Co najmniej 50 osób zginęło, a 213 zostało rannych w wyniku paniki, która wybuchła na pogrzebie generała Kasema Sulejmaniego. Uroczystości odbywały się w mieście Kerman na południowym wschodzie Iranu.

Na pogrzeb przyjechały dziesiątki tysięcy ludzi. Według doniesień medialnych do wybuchu paniki doszło w czasie procesji na drodze na cmentarz. Na pierwszych nagraniach wideo zamieszczonych w internecie widać leżących na drodze ludzi bez oznak życia, a także innych, którzy krzyczeli i próbowali im pomóc. 

Nie ma informacji o tym, co było bezpośrednią przyczyną wybuchu paniki.

Po stratowaniu się tłumu pochówek wojskowego został przełożony - poinformowała irańska agencja ISNA. Na razie nie sprecyzowano, na kiedy odłożono pochówek generała. 

Generał Sulejmani, dowódca elitarnej irańskiej jednostki Al-Kuds, zginął w nocy z czwartku na piątek w Bagdadzie w ataku rakietowym sił USA. 

Rakiety spadły na konwój samochodów należących do milicji w rejonie terminala towarowego lotniska.

CZYTAJ RÓWNIEŻ: Jak zginął Kasem Sulejmani? "To było niesamowicie odważne i zaskakujące dla wielu z nas"  



Iran nie będzie przestrzegał ograniczeń wynikających z umowy nuklearnej

W niedzielę, dwa dni po zabiciu przez siły USA w Bagdadzie generała Sulejmaniego, władze Iranu ogłosiły, że nie będą już stosować się do ograniczeń wynikających z umowy nuklearnej.

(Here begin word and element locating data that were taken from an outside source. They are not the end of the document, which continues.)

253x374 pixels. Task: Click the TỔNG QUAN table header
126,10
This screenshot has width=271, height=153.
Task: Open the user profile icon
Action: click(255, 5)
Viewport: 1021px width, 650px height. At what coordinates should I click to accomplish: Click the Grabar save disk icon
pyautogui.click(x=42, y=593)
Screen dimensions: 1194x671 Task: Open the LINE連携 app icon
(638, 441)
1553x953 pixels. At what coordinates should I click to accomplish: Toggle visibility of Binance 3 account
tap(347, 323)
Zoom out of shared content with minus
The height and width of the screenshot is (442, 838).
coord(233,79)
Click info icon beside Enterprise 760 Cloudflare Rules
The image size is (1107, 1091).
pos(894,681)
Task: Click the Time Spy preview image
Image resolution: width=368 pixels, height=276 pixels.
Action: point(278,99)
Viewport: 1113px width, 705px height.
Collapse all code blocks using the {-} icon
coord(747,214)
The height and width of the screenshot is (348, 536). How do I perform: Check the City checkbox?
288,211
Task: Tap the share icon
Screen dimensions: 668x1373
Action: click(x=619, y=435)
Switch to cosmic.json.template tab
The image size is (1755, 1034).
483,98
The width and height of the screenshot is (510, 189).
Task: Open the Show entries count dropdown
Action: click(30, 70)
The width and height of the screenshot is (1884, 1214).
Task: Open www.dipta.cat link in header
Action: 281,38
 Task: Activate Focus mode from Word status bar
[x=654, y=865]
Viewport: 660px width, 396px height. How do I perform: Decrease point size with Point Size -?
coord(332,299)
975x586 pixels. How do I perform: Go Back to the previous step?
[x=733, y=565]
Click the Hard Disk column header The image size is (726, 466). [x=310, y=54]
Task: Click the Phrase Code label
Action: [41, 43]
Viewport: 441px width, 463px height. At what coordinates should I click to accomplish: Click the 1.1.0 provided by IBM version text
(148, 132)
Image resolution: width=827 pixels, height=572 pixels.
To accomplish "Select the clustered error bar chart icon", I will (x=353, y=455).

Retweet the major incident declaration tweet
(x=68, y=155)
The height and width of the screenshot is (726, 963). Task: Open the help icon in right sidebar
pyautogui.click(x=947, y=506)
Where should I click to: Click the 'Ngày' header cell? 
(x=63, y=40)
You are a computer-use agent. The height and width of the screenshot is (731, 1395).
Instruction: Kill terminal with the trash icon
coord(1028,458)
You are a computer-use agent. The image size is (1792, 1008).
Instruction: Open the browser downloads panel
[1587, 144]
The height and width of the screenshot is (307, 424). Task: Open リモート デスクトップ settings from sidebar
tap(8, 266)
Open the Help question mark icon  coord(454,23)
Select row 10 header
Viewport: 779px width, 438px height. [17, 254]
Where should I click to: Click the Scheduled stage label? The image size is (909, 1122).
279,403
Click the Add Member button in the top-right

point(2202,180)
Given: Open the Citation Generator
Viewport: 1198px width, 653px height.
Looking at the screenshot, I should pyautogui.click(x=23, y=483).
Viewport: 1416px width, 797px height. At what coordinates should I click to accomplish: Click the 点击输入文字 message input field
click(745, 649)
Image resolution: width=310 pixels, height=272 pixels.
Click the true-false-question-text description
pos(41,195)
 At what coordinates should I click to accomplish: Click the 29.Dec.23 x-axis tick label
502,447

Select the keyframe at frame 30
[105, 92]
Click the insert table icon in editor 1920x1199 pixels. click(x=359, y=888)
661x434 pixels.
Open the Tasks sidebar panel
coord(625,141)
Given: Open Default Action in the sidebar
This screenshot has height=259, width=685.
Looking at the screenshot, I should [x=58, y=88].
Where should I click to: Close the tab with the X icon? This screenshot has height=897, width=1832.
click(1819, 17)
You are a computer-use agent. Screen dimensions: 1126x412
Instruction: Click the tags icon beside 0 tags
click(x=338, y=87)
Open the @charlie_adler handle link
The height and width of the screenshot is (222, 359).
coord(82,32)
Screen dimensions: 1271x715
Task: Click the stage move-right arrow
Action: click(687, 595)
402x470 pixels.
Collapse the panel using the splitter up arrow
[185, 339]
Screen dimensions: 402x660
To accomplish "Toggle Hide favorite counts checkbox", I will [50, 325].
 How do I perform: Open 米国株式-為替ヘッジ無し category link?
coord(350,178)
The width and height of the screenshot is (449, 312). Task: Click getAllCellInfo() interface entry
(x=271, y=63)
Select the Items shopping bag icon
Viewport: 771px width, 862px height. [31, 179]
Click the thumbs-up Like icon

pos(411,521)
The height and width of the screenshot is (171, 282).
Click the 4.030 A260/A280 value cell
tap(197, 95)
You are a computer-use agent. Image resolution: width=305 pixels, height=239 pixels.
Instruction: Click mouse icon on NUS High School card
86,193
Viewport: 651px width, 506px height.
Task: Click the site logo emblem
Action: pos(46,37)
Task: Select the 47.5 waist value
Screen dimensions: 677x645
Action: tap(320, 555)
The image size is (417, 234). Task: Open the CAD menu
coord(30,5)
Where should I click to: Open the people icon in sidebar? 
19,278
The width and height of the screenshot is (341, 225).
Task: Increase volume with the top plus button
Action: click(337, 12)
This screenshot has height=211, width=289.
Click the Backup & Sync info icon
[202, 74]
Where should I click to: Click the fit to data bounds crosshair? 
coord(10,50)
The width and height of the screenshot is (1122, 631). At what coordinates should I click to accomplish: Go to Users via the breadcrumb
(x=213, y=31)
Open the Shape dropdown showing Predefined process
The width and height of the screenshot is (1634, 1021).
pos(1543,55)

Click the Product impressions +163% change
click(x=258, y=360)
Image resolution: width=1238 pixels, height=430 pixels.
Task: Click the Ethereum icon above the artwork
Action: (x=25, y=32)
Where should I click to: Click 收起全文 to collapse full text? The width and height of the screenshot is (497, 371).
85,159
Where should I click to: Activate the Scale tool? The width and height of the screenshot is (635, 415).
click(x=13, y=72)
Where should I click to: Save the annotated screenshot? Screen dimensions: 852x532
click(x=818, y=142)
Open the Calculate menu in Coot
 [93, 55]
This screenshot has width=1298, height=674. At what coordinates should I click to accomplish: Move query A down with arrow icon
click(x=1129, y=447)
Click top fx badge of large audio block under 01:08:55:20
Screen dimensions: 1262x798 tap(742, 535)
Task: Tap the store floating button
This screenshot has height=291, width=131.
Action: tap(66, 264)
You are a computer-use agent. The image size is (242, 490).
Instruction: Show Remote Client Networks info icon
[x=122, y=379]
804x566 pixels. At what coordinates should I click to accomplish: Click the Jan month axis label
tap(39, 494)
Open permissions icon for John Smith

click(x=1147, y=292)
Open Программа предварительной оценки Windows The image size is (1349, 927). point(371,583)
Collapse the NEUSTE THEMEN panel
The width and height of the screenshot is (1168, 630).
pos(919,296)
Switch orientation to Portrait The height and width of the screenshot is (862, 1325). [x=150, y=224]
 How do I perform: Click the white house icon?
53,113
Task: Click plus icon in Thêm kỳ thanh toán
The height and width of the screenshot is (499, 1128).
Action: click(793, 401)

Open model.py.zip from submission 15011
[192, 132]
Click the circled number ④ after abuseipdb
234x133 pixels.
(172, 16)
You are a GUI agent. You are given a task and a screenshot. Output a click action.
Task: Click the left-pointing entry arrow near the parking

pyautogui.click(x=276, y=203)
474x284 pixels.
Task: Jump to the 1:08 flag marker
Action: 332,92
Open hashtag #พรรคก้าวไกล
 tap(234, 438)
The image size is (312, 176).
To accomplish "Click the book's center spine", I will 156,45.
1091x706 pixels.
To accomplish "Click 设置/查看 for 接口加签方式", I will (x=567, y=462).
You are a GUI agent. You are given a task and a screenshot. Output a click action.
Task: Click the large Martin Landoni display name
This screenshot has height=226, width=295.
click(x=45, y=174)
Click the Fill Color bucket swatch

USA wycofały się z tego porozumienia w maju 2018 roku. 

W oświadczeniu Iran zapowiedział, że nie będzie przestrzegał ograniczeń dotyczących wzbogacania uranu, ilości magazynowanego wzbogaconego uranu, a także badań i rozwoju w tej dziedzinie. Teheran zastrzegł wszelako, że będzie utrzymywał współpracę z Międzynarodową Agencją Energii Atomowej (MAEA) i decyzja może być cofnięta, jeśli USA zniosą sankcje nałożone na Iran. Dodano, że władze Iranu są dalej otwarte na negocjacje z europejskimi partnerami.

ZOBACZ RÓWNIEŻ: Scenariusze zemsty na USA. Iran rozważa 13 wariantów  

W poniedziałek córka zabitego generała, Zeinab Sulejmani, powiedziała zwracając się do tłumu, że Iran pomści śmierć jej ojca, a "rodziny amerykańskich żołnierzy (stacjonujących) w zachodniej Azji będą każdego dnia z drżeniem czekały na śmierć swoich dzieci".

Szalony (prezydencie Donaldzie) Trumpie, nie sądź, że wszystko się skończyło wraz z męczeństwem mojego ojca - dodała.